Working from the records below, repeat exactly the lines starting at the line that contains "The width and height of the screenshot is (795, 345)." and ending at the line that contains "Given: Click the CorpSecret column header", inclusive.

==*==

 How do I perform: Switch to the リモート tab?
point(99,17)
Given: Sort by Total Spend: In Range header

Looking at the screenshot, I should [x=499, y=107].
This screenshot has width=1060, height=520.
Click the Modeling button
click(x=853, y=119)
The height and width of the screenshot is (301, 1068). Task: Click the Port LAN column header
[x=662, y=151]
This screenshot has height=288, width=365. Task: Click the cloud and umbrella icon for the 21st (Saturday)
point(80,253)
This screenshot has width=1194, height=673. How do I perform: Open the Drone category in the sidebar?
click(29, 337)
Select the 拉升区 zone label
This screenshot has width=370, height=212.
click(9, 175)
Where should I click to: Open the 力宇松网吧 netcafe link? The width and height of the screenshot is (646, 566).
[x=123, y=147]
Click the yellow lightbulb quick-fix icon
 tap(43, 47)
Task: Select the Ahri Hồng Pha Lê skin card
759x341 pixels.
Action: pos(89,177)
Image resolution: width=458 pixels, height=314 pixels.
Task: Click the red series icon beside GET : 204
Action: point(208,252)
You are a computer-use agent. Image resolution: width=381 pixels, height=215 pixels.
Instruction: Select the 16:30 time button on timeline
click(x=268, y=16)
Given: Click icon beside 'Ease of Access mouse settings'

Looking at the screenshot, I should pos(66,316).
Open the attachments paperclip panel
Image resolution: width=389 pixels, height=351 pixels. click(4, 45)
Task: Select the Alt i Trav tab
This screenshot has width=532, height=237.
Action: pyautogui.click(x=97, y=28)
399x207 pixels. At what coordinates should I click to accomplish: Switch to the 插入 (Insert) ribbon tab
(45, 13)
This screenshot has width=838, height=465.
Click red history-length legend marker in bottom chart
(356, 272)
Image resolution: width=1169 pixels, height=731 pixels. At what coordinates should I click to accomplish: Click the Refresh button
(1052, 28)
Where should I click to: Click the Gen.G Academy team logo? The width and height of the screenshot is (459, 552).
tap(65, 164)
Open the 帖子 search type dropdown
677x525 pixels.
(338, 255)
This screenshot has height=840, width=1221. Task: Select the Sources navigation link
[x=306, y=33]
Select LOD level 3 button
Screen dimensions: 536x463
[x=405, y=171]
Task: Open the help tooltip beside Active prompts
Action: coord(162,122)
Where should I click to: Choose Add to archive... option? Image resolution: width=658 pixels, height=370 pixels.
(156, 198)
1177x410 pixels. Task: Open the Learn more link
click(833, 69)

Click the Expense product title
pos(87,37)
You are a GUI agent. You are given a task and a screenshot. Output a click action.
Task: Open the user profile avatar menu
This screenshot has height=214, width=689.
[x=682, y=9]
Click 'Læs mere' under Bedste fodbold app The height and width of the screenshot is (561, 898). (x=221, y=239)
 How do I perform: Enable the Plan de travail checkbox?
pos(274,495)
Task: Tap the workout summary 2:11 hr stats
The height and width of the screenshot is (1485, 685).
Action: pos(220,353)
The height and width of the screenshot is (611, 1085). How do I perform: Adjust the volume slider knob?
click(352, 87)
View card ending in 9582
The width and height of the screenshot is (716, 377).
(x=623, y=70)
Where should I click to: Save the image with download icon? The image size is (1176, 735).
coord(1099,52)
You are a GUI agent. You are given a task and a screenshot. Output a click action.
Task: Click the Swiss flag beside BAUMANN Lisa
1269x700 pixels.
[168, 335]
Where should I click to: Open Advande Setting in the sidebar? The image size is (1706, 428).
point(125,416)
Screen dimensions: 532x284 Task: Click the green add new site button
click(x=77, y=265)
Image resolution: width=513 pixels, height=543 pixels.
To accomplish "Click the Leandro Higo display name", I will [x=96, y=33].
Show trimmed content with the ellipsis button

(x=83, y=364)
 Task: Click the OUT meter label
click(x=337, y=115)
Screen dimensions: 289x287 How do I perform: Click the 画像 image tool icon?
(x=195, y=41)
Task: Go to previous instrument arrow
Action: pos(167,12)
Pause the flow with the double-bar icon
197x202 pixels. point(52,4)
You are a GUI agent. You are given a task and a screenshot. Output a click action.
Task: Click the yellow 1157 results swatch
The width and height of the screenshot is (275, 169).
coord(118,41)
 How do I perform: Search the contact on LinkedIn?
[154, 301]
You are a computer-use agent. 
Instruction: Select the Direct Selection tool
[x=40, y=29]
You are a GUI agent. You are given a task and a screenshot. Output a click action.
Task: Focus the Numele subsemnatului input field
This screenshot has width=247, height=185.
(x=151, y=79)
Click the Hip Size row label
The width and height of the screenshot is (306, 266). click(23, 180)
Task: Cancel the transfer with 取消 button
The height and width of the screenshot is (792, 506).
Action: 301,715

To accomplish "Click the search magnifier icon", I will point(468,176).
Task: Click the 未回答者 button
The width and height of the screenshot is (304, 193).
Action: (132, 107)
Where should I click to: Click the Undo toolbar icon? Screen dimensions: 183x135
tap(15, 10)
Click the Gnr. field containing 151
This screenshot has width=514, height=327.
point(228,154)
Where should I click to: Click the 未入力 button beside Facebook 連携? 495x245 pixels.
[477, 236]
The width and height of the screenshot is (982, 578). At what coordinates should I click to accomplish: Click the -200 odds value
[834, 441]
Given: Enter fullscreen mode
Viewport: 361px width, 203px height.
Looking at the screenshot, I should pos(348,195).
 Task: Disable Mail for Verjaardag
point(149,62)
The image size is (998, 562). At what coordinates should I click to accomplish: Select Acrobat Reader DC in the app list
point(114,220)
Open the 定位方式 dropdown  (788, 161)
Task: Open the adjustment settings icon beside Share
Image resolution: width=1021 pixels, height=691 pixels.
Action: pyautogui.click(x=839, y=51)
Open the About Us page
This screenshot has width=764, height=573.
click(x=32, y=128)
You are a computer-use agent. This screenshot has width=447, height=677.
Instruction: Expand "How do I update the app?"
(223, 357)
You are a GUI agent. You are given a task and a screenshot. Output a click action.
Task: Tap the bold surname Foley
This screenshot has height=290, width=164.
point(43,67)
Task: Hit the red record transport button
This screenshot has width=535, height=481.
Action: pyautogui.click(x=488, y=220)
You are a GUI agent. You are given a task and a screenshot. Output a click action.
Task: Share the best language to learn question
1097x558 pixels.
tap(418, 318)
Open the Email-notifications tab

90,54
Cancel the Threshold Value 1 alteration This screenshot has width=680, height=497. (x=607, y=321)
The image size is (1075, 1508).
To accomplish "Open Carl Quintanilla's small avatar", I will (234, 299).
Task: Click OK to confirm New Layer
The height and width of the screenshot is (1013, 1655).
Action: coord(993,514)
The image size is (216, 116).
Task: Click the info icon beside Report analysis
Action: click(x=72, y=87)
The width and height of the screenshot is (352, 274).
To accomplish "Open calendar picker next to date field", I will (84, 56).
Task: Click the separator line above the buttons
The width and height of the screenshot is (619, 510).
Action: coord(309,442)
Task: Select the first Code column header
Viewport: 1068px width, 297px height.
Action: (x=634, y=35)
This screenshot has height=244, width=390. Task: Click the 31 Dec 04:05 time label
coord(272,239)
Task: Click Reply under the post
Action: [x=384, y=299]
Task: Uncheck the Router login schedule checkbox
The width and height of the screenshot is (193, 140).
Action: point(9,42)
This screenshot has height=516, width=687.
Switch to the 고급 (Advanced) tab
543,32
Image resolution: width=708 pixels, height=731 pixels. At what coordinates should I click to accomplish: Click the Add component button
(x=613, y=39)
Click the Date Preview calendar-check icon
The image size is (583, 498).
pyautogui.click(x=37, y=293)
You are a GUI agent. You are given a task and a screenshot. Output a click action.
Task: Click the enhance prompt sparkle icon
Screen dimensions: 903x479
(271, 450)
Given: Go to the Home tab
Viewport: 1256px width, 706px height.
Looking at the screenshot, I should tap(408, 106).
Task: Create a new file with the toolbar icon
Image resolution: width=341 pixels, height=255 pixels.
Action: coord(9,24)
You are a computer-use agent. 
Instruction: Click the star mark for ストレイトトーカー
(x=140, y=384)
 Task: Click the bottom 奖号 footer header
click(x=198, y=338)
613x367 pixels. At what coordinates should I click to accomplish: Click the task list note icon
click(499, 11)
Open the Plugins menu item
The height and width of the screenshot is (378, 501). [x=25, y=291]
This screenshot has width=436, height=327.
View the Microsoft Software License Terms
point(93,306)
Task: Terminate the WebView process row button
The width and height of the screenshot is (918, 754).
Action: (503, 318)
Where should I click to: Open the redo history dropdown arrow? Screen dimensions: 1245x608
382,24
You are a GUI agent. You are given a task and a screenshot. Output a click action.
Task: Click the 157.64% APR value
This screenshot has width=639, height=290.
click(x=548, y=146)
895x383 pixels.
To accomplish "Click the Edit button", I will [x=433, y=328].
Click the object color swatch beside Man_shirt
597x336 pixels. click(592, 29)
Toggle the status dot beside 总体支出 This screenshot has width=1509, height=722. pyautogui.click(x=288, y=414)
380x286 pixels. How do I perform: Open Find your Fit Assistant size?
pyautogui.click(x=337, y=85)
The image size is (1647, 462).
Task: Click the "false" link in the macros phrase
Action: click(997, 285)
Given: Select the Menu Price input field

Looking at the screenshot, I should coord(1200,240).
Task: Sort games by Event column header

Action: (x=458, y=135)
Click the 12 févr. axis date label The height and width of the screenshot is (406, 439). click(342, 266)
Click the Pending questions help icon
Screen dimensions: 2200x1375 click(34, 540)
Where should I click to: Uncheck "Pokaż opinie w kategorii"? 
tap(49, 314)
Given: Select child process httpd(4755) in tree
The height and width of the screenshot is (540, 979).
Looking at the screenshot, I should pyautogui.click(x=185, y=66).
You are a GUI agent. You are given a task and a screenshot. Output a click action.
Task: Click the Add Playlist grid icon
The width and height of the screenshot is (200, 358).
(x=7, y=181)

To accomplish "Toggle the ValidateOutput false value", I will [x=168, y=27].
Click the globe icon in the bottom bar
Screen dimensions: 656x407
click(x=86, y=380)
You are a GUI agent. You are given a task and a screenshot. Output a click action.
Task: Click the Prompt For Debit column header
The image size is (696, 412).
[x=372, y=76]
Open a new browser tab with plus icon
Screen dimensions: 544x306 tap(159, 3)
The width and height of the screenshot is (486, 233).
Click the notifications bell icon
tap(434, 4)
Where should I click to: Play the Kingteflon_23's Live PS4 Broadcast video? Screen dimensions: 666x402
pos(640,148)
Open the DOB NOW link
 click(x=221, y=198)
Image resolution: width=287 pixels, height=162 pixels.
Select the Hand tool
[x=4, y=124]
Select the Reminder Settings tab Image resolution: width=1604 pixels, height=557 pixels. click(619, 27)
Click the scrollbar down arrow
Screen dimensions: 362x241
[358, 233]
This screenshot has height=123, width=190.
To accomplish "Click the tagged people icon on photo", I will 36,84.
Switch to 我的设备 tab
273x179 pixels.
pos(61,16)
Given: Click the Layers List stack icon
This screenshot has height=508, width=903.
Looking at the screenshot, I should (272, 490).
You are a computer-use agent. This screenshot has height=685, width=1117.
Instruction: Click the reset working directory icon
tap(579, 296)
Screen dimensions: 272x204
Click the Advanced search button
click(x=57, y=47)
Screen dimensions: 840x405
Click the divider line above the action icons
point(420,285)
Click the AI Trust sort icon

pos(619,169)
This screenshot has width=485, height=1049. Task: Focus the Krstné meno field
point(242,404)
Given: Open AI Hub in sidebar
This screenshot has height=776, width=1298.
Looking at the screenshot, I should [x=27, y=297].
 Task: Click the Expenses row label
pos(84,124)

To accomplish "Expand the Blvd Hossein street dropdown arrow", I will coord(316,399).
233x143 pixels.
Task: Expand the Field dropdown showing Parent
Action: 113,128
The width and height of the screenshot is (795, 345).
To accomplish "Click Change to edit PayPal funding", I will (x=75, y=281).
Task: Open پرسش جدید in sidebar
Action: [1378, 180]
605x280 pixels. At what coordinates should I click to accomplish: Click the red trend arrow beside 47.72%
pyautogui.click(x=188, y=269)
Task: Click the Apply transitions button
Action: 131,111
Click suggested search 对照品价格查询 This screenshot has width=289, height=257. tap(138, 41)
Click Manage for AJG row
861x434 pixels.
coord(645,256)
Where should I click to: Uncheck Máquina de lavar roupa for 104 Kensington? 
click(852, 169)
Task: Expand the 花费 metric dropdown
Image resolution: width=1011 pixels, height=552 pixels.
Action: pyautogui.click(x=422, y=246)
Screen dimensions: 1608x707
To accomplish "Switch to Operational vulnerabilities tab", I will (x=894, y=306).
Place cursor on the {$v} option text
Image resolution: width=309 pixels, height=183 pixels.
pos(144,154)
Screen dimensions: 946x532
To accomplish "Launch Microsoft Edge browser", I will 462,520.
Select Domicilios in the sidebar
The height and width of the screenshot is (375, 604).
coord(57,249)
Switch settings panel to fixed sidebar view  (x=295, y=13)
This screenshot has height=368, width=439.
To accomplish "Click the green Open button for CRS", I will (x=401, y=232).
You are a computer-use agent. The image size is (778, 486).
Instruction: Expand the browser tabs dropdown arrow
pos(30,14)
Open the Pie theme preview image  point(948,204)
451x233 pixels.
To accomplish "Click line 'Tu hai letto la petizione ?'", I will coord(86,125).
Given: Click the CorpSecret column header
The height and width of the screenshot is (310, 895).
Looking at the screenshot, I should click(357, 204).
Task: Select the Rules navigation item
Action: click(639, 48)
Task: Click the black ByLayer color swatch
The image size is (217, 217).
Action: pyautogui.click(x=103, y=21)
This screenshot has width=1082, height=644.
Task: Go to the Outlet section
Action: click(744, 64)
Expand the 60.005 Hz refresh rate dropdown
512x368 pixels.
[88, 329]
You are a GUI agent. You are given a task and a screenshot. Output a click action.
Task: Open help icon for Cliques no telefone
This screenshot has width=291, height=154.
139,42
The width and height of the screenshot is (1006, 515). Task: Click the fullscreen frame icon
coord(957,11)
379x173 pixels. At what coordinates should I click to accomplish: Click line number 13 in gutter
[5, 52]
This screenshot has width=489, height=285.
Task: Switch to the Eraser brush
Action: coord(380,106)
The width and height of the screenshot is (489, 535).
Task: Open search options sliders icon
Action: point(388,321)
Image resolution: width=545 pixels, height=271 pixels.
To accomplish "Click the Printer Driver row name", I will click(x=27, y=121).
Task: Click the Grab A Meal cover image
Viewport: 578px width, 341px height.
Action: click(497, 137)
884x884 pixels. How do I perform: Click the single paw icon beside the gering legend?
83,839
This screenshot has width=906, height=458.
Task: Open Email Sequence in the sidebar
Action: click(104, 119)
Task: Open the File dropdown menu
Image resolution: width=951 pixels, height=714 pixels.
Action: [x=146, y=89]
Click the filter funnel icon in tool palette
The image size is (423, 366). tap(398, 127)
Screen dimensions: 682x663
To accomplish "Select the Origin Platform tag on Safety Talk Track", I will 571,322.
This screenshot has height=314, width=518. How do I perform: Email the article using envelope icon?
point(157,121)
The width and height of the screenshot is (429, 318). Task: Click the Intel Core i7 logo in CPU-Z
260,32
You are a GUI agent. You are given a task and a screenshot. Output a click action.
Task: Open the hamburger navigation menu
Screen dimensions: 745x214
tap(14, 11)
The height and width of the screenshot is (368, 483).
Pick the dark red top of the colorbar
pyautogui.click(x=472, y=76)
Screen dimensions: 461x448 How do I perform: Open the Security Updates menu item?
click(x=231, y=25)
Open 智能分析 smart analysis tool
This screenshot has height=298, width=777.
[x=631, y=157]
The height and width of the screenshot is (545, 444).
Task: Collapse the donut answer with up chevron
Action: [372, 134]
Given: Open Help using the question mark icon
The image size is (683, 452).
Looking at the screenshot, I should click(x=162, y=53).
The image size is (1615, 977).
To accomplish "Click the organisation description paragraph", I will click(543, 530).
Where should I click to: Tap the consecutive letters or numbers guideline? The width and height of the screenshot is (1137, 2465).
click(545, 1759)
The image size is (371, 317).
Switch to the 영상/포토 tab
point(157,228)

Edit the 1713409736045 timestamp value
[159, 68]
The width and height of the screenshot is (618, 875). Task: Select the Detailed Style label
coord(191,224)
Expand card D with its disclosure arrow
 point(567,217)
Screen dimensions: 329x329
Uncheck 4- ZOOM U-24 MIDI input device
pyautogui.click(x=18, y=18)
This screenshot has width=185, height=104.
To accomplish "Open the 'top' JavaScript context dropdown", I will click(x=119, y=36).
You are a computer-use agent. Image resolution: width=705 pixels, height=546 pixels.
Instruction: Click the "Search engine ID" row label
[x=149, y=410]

==*==

FINISHED EXERCISE:
The width and height of the screenshot is (795, 345).
To accomplish "Click Change to edit PayPal funding", I will (x=75, y=281).
Task: Open پرسش جدید in sidebar
Action: [1378, 180]
605x280 pixels. At what coordinates should I click to accomplish: Click the red trend arrow beside 47.72%
pyautogui.click(x=188, y=269)
Task: Click the Apply transitions button
Action: 131,111
Click suggested search 对照品价格查询 This screenshot has width=289, height=257. tap(138, 41)
Click Manage for AJG row
861x434 pixels.
coord(645,256)
Where should I click to: Uncheck Máquina de lavar roupa for 104 Kensington? 
click(852, 169)
Task: Expand the 花费 metric dropdown
Image resolution: width=1011 pixels, height=552 pixels.
Action: pyautogui.click(x=422, y=246)
Screen dimensions: 1608x707
To accomplish "Switch to Operational vulnerabilities tab", I will (x=894, y=306).
Place cursor on the {$v} option text
Image resolution: width=309 pixels, height=183 pixels.
pos(144,154)
Screen dimensions: 946x532
To accomplish "Launch Microsoft Edge browser", I will 462,520.
Select Domicilios in the sidebar
The height and width of the screenshot is (375, 604).
coord(57,249)
Switch settings panel to fixed sidebar view  (x=295, y=13)
This screenshot has height=368, width=439.
To accomplish "Click the green Open button for CRS", I will (x=401, y=232).
You are a computer-use agent. The image size is (778, 486).
Instruction: Expand the browser tabs dropdown arrow
pos(30,14)
Open the Pie theme preview image  point(948,204)
451x233 pixels.
To accomplish "Click line 'Tu hai letto la petizione ?'", I will coord(86,125).
Given: Click the CorpSecret column header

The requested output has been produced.